Las calles de Greifswald (I)



    Escribo ya desde Greifswald, a las orillas del mar Báltico. Llegué aquí hace unos cuatro días. Atrás quedaron las interminables mañanas en la clase de alemán y la imagen de todos aquellos niños indolentes y resacosos desparramados en sus sillas, obligados a acudir al curso por sus ricos padres desde los rincones más rocambolescos de los países emergentes, jugueteando sus ipads mientras los profesores (todos ellos excelentes, con una mención especial para el gran Volker, aunque encorsetados en el horroroso sistema Tangram, el mismo con el que quitan las ganas de aprender alemán en la Escuela Oficial de Idiomas de Castilla y León) trataban de hacerlos entrar en razón de la manera más educada. Quedaron también atrás los lastimeros maullidos de Mili cuando Rolando no atendía sus necesidades afectivas, el trasiego de personajes en los tranvías, los largos paseos por los museos y el aroma a canela y manzana asada de los Strudel del Café Einstein. Todo quedo sepultado por el tiempo, los kilómetros y un extraordinario salto dimensional.

    Siempre que le decía a algún berlinés que me iba a venir aquí para dos añitos, había tan sólo dos reacciones posibles: lástima o hilaridad. La gente mayor, los que han vivido en toda su crudeza la división de Berlín por el muro y la guerra fría, suelen optar por el primer sentimiento: me compadecen. Me preguntan que por qué, que si está tan mal la cosa en España, que para qué querría un chico joven y sano ir a un lugar así.
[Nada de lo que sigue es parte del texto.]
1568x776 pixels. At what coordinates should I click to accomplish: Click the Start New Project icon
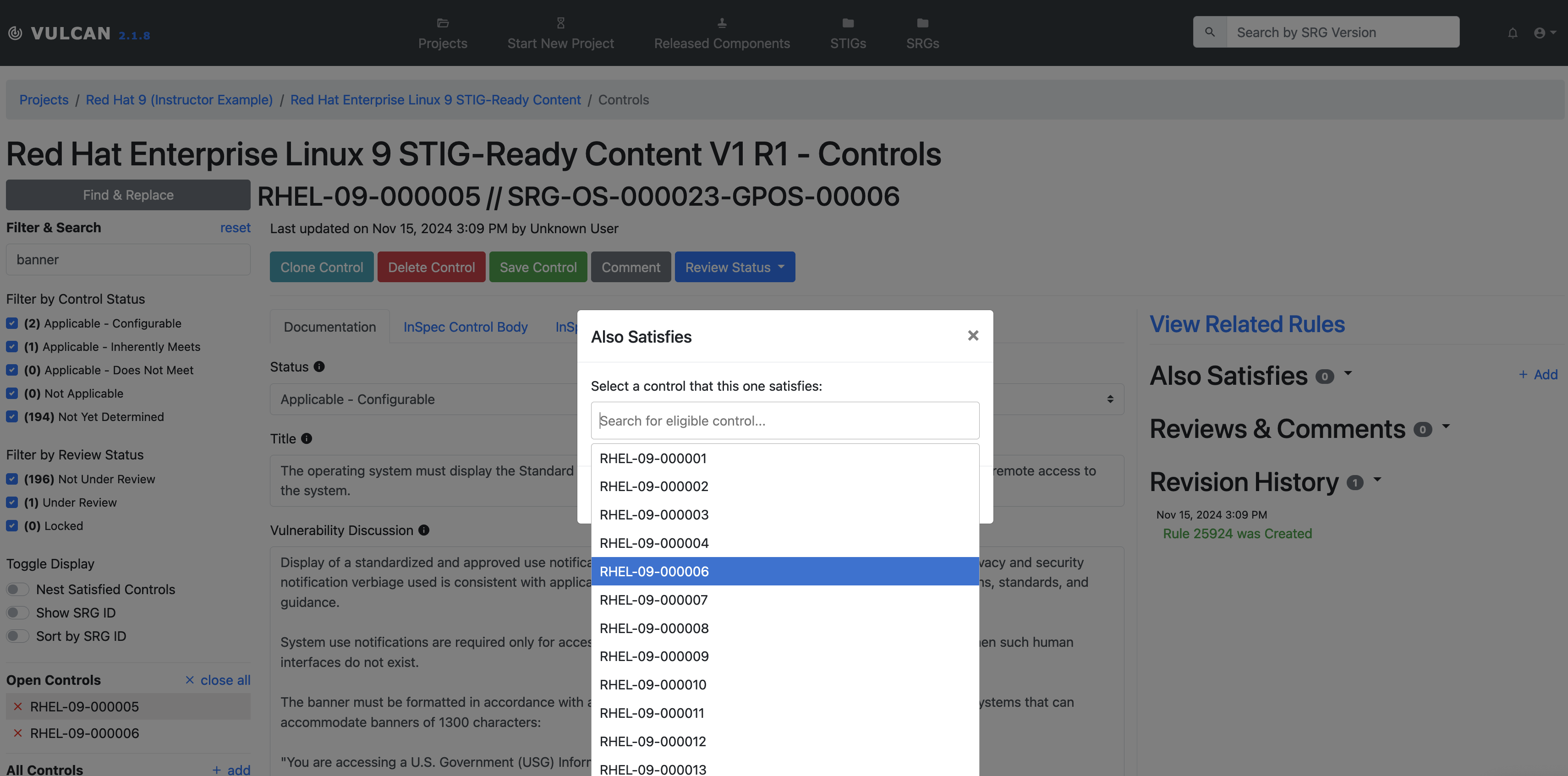tap(560, 22)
Les suena a historia triste, probablemente porque el nombre de Greifswald está para ellos cuajado de las siniestras resonancias de la RDA. Los jóvenes, por su parte, se descojonan de mí: “lo único bueno de Greifswald es que está a dos horas de Hamburgo y a dos horas de Berlín”, escuche hace ya un año cuando le comenté la jugada a uno de Friburgo en un congreso. En general, siempre suelto la misma cantinela (en realidad, porque ya me sé las frases de memoria en alemán y en inglés): que si yo también vengo de ciudades pequeñas en España, de provincias, más o menos conservadoras, frías, no muy cosmopolitas que digamos, sin una vida cultural demasiado activa, que me gusta mucho la naturaleza, que, en resumidas cuentas, confío en adaptarme bien. Un yanqui que conocía el asunto de primera mano me dio la clave uno los últimos días en Berlín, después de escuchar mi letanía: “No tienes ni puta idea de lo que es ese sitio, chaval. Un pueblo de 2.000 habitantes en España parece Nueva York comparado con Greifswald”. En ese momento se me pusieron los genitales de corbata. Pocos días después pude comprobar hasta qué punto aquel Hawaiano tenía razón.
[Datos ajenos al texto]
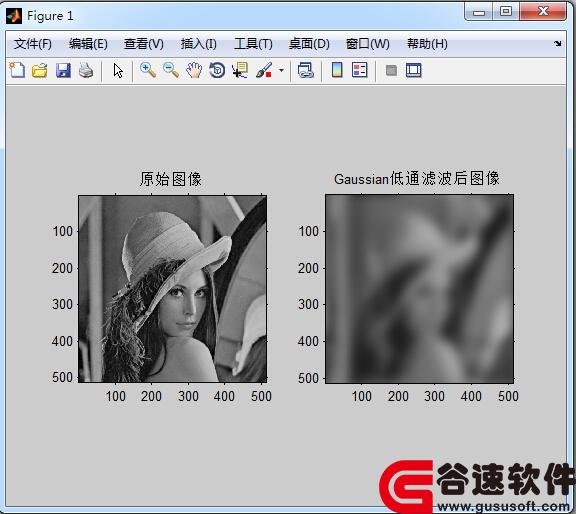Save the figure with the floppy disk icon
The width and height of the screenshot is (576, 514).
[63, 70]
     Además, tuve la fortuna de llegar a Greifswald en un día típico en lo climatológico (niebla y calabobos) y festivo en lo laboral (que no nos vendan la moto en los telediarios: en Alemania hay días festivos y no los mueven a los lunes o los viernes. Sólo a lo largo de octubre ha habido dos fiestas nacionales, el 3 y el 31). Quien haya jugado a la saga “Silent Hill” o visto la película (pinchar aquí), no necesita seguir leyendo. Para los demás, calles desiertas, cobertizos abandonados, señales de tráfico incomprensibles (ya he sido multado por aparcar mal), un silencio tenso predecesor de tragedias, grandes iglesias evangélicas recortando en la niebla sus oscuras moles y, de cuando en cuando, las sombra de alguno de sus atribulados habitantes deslizándose sigilosa hacia un portal. La manifestación del partido neonazi (bautizado como subterfugio con las siglas NPD) que me encontré en plena calle mayor al día siguiente no ayudó a mejorar mi primera impresión.

    Incluso los nativos no dudan en calificar a la ciudad de insoportablemente aburrida. Veremos. Lo cierto es que pese a su antigüedad y la de su Universidad (fundada en 1456 por algún pastor evangélico iluminado), no ha prosperado demasiado y sus 60.000 habitantes parecen permanecer en ella muy a pesar suyo. Sin embargo, incluso aquí, a la orilla del Báltico, y aunque sin demasiadas ganas, los alemanes subsisten y proliferan lentamente, quizás a la espera de un mesías que los guie a un sitio más calentito.